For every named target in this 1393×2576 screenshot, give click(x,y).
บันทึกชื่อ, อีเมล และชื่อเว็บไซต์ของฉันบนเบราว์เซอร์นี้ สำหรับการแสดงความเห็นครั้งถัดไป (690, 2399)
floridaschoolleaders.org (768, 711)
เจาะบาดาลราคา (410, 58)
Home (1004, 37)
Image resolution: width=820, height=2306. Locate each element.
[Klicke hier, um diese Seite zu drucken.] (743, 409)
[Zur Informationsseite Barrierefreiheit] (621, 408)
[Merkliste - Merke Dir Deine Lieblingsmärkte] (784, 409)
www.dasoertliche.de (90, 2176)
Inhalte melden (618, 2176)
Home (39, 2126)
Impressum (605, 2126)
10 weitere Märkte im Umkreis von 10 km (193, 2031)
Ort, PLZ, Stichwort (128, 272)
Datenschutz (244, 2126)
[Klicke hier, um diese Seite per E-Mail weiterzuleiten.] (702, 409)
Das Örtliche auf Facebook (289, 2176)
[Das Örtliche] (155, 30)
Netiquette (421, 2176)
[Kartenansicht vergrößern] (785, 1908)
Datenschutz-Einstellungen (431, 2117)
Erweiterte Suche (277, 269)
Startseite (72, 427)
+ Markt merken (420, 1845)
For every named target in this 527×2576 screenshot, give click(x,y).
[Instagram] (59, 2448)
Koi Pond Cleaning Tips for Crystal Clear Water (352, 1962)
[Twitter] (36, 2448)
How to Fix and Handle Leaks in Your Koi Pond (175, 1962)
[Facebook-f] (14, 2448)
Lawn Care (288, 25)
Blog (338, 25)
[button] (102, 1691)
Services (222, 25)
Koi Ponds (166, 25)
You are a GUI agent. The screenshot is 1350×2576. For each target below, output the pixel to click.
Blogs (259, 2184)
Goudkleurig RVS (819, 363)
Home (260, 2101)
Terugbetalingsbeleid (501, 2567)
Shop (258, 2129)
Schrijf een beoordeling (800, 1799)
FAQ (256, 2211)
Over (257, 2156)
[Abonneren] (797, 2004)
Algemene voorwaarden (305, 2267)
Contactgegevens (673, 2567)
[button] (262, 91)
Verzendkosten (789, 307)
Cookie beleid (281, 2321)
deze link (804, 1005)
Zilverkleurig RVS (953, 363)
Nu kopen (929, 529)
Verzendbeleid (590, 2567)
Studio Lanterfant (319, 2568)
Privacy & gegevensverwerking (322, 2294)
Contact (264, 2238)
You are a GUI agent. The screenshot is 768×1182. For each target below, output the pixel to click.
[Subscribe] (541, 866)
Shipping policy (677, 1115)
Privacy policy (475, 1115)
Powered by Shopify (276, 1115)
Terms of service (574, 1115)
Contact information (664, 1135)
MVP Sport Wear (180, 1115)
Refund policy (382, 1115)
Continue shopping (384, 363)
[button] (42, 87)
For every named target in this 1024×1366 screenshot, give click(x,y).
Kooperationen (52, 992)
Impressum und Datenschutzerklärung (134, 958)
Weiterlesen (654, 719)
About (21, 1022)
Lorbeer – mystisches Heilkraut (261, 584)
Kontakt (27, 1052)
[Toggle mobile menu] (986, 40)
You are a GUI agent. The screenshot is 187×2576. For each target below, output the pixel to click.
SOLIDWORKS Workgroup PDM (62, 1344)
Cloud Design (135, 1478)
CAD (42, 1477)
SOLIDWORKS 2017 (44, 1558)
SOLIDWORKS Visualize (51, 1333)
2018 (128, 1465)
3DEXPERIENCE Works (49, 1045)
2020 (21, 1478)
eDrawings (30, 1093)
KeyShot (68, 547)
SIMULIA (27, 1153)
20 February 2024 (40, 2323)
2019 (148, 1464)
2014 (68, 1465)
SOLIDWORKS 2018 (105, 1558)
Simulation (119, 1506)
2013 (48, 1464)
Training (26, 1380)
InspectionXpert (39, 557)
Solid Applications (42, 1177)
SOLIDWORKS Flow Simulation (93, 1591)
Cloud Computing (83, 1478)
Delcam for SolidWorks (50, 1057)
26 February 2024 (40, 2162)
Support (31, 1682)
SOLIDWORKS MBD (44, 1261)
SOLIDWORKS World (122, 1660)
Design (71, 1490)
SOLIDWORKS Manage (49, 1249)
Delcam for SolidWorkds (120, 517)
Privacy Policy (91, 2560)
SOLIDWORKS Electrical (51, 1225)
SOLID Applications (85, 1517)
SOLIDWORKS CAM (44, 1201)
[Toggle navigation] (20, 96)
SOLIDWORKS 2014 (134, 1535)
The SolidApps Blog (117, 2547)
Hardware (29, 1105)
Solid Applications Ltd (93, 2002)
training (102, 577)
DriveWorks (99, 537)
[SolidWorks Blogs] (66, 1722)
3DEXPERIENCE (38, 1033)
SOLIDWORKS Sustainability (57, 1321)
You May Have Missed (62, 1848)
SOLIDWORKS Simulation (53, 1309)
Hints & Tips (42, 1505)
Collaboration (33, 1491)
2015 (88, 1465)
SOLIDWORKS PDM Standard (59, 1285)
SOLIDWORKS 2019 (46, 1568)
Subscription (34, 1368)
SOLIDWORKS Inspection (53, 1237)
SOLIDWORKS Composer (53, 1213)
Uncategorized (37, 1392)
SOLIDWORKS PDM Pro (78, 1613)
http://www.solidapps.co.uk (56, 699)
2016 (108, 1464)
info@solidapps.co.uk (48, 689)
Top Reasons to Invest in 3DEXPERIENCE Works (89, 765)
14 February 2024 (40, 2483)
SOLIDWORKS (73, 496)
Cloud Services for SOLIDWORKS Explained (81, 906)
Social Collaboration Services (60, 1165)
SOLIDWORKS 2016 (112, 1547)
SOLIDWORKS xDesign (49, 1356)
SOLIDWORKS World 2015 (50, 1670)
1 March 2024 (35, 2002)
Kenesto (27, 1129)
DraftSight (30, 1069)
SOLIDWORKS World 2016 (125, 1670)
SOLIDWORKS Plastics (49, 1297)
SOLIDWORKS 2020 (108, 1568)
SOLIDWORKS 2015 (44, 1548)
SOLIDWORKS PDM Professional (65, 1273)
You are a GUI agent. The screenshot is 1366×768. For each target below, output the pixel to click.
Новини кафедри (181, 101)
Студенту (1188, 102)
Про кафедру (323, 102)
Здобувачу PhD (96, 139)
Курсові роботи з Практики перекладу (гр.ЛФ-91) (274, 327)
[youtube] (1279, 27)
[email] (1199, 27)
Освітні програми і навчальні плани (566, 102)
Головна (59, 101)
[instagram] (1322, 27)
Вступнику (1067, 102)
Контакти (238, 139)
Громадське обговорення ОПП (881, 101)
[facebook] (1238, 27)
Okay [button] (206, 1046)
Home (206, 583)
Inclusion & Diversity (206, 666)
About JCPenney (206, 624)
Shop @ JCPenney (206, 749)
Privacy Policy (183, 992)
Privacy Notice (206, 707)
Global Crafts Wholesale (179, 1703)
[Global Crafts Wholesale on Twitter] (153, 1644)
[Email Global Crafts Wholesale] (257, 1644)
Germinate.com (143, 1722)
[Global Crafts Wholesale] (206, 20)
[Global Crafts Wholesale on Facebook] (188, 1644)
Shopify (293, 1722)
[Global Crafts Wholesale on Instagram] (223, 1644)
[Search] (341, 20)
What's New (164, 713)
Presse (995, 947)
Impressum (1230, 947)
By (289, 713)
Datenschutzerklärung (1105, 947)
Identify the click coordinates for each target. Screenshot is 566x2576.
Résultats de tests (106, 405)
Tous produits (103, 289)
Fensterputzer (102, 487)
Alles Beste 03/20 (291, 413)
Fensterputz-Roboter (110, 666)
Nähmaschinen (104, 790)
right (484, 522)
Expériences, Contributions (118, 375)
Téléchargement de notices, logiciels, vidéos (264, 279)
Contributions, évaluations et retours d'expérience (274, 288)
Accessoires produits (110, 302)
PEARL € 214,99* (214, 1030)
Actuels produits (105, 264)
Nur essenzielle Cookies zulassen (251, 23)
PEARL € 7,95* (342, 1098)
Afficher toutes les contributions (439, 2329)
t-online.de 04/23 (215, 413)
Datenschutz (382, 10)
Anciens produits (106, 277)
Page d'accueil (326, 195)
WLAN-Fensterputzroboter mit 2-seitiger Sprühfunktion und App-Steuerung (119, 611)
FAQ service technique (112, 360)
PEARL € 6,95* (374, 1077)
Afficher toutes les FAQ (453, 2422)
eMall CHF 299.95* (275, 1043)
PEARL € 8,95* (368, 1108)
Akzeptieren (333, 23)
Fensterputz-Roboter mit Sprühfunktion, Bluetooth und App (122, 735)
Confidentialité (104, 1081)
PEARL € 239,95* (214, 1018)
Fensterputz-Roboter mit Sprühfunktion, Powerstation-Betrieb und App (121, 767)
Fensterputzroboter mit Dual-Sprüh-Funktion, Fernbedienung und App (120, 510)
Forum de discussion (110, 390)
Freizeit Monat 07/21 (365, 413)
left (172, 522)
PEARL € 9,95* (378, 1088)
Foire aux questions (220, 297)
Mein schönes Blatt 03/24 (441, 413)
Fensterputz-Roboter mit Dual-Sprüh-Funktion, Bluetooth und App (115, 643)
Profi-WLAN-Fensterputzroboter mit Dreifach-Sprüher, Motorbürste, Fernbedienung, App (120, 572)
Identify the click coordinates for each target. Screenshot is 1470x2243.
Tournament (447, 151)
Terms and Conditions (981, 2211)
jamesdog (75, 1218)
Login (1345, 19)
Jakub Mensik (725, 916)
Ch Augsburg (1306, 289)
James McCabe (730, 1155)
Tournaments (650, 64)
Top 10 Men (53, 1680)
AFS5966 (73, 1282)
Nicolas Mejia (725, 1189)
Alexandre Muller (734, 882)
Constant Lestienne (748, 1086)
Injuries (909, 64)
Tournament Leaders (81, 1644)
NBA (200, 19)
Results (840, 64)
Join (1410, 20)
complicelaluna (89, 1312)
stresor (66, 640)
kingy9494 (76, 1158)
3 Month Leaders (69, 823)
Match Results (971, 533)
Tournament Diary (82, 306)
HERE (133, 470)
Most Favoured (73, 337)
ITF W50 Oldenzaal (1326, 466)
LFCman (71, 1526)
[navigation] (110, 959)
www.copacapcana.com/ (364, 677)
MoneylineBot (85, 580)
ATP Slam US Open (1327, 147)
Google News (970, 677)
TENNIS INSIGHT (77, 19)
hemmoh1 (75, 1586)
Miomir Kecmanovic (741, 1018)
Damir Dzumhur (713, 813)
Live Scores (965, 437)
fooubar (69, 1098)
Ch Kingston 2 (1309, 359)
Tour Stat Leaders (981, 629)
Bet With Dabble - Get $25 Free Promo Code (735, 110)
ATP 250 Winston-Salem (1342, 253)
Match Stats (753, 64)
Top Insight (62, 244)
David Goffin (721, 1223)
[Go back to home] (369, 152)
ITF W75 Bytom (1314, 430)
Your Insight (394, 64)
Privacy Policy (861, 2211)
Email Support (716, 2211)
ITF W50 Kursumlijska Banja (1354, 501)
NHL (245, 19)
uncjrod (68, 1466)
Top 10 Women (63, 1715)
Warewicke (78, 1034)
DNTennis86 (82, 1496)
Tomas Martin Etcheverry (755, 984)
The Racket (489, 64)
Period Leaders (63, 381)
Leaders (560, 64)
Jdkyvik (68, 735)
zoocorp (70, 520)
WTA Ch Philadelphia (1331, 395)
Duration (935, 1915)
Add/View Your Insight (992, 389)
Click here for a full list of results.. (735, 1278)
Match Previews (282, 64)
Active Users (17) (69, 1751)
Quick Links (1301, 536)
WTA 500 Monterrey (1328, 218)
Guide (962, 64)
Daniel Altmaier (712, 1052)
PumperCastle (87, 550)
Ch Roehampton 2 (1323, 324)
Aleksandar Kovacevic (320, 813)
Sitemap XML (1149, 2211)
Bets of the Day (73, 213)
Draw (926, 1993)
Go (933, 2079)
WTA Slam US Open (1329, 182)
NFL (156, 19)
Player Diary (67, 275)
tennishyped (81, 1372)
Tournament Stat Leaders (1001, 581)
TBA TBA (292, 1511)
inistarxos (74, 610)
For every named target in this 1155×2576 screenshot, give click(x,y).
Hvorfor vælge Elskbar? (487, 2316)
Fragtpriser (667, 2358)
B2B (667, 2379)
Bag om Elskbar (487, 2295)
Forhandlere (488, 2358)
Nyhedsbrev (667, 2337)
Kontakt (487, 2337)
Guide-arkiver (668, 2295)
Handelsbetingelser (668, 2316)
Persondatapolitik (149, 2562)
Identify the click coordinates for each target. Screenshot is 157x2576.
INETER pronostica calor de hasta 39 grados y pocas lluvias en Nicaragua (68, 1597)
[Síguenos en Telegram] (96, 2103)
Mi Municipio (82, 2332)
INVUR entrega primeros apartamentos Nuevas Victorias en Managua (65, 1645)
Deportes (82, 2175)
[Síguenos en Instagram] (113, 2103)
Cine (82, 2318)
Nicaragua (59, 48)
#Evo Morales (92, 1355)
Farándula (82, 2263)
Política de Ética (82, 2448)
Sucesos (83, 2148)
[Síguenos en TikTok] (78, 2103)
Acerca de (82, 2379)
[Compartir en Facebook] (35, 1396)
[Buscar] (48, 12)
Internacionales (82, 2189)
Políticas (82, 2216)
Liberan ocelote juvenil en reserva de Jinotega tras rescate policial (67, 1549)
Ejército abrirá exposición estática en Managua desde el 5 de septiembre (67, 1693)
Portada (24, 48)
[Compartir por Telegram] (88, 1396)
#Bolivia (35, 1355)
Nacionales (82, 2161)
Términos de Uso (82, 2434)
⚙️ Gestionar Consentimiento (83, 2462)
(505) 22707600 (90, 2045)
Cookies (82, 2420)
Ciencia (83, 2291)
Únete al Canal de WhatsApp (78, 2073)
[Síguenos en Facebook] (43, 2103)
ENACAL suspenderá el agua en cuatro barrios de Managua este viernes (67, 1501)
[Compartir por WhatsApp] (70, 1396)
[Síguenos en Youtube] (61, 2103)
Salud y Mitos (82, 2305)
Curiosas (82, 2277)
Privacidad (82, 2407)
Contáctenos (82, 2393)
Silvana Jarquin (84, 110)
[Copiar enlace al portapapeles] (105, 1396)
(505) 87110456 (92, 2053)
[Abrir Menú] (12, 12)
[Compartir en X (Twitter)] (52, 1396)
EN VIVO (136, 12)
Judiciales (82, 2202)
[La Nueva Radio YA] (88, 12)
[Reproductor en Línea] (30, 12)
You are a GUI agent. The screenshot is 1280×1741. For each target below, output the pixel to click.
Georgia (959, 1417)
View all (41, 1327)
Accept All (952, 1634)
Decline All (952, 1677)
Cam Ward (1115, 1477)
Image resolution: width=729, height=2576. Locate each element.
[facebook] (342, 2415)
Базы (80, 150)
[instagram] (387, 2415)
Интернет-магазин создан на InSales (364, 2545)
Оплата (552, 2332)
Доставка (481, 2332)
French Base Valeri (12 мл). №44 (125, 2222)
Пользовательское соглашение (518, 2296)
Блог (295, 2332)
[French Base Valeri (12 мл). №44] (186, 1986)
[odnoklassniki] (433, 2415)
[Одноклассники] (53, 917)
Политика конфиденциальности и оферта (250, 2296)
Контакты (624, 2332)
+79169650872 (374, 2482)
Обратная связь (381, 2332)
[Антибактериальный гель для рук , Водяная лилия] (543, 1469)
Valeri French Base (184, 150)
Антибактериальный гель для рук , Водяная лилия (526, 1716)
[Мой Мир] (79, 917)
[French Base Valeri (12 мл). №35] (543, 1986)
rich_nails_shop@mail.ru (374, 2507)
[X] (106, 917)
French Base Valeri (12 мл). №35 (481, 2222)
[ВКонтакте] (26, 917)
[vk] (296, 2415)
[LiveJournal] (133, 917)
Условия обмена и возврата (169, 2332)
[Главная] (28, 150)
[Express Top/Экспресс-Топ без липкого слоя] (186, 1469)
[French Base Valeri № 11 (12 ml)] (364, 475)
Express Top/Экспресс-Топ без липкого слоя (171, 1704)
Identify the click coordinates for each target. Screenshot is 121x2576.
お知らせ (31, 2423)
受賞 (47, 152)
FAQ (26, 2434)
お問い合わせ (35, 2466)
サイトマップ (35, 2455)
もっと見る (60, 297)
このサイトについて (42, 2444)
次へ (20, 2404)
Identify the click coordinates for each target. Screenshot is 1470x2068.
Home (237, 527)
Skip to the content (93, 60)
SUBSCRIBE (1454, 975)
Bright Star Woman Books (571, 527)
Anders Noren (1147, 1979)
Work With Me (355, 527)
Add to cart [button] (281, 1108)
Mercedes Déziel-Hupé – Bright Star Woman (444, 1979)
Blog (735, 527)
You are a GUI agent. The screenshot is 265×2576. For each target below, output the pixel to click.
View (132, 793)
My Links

++++

Task goal ▸ Scan the lines above for "PEARL € 9,95* (378, 1088)" and for "Screenshot is 1470x2243.". Repeat exactly the line holding each of them and every line in between.

Response to the exercise ▸
PEARL € 9,95* (378, 1088)
Foire aux questions (220, 297)
Mein schönes Blatt 03/24 (441, 413)
Fensterputz-Roboter mit Dual-Sprüh-Funktion, Bluetooth und App (115, 643)
Profi-WLAN-Fensterputzroboter mit Dreifach-Sprüher, Motorbürste, Fernbedienung, App (120, 572)
Identify the click coordinates for each target. Screenshot is 1470x2243.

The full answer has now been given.